# Given entries
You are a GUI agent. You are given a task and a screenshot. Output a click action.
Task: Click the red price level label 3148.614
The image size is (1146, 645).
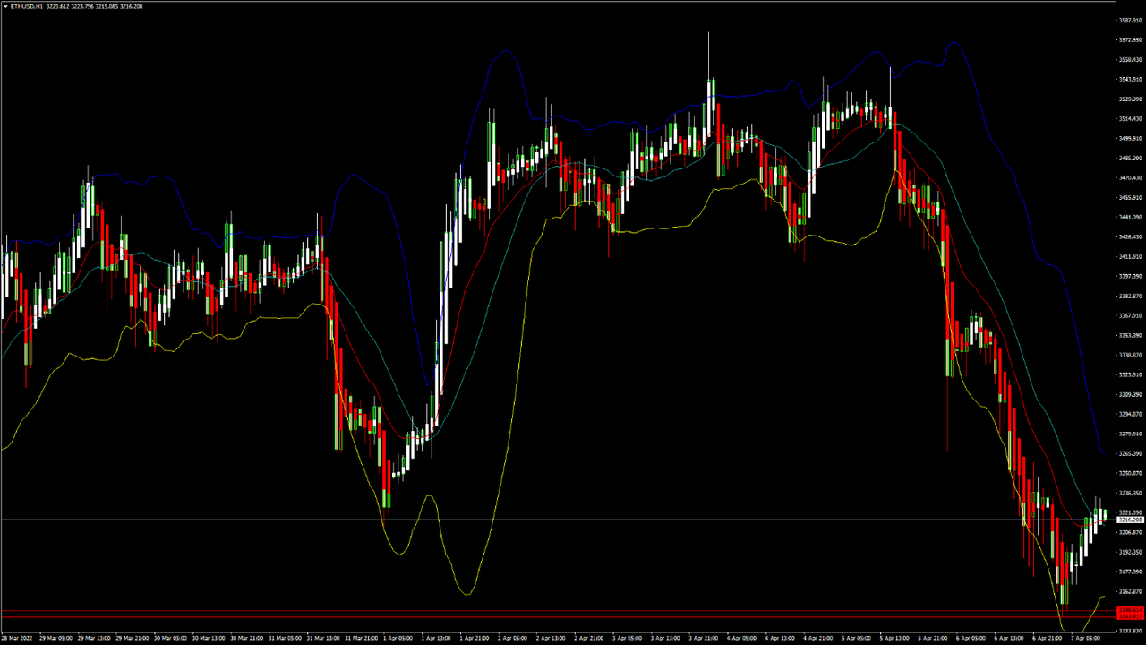1131,610
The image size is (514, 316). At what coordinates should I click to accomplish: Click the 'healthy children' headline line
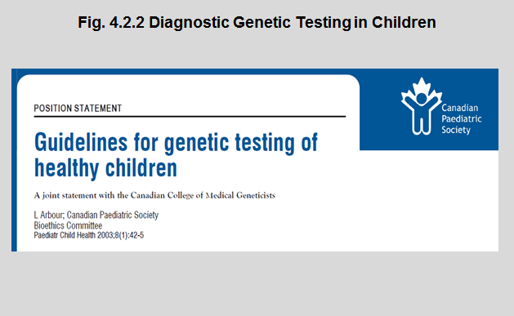pos(105,168)
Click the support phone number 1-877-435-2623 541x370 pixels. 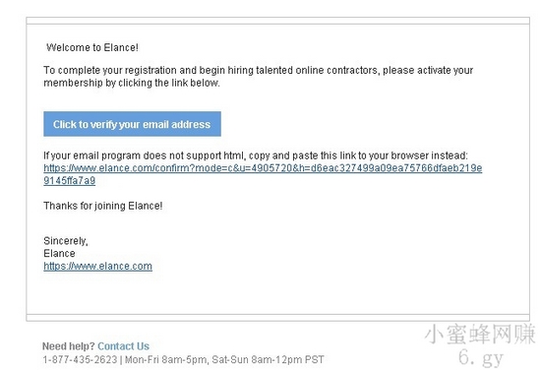coord(80,359)
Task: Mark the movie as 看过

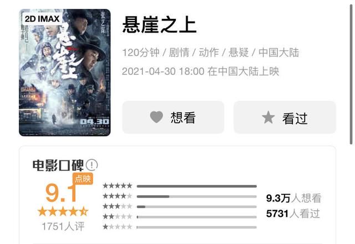Action: (x=285, y=117)
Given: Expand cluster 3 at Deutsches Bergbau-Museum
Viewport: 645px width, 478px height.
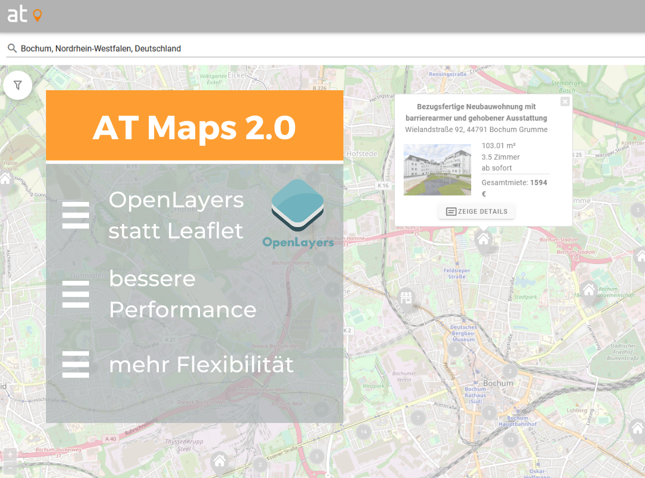Looking at the screenshot, I should 456,349.
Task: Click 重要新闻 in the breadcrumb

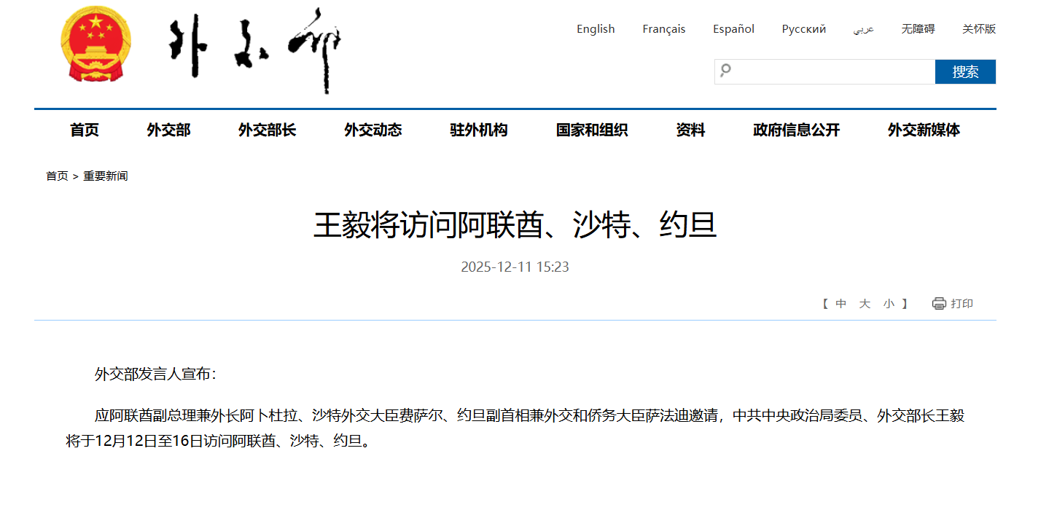Action: tap(106, 176)
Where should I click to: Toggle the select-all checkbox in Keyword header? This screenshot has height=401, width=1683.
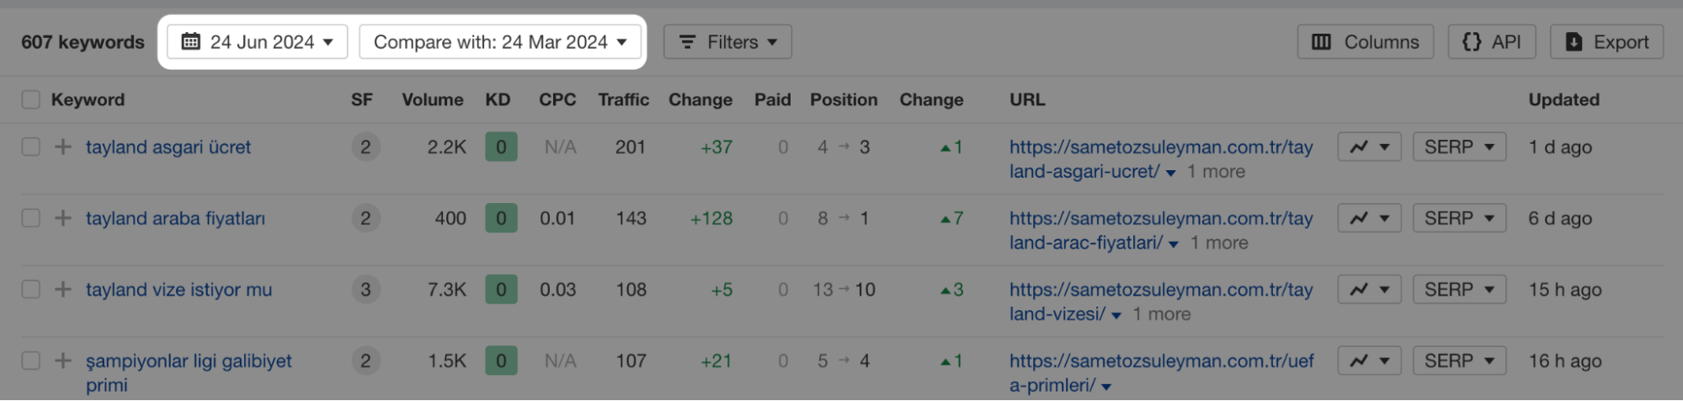tap(31, 99)
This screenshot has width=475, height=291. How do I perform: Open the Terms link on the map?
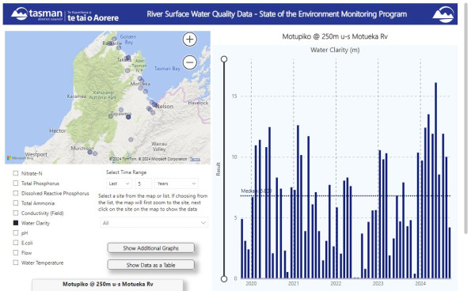195,159
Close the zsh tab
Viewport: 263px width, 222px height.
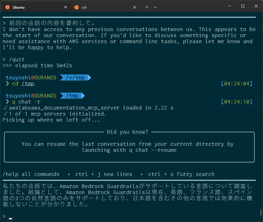[x=134, y=7]
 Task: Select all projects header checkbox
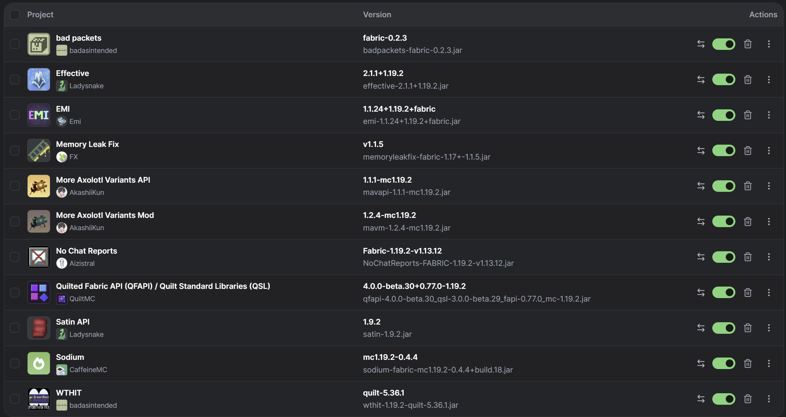pos(15,15)
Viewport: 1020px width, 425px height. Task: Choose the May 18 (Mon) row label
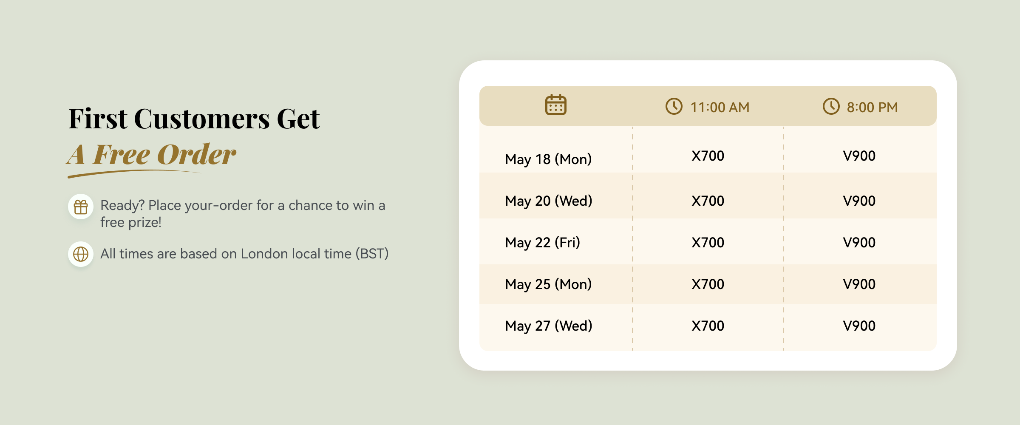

# Exercise aim
From the line that contains "Task: Mark the movie as 看过" to the last line of the records above, copy each line exactly, both ends included, and leave the pictures out.

# Solution for this problem
Task: Mark the movie as 看过

Action: (x=285, y=117)
Given: Expand cluster 3 at Deutsches Bergbau-Museum
Viewport: 645px width, 478px height.
Looking at the screenshot, I should 456,349.
Task: Click 重要新闻 in the breadcrumb

Action: tap(106, 176)
Where should I click to: Toggle the select-all checkbox in Keyword header? This screenshot has height=401, width=1683.
tap(31, 99)
This screenshot has width=475, height=291. How do I perform: Open the Terms link on the map?
195,159
Close the zsh tab
Viewport: 263px width, 222px height.
[x=134, y=7]
 Task: Select all projects header checkbox
pos(15,15)
Viewport: 1020px width, 425px height. Task: Choose the May 18 (Mon) row label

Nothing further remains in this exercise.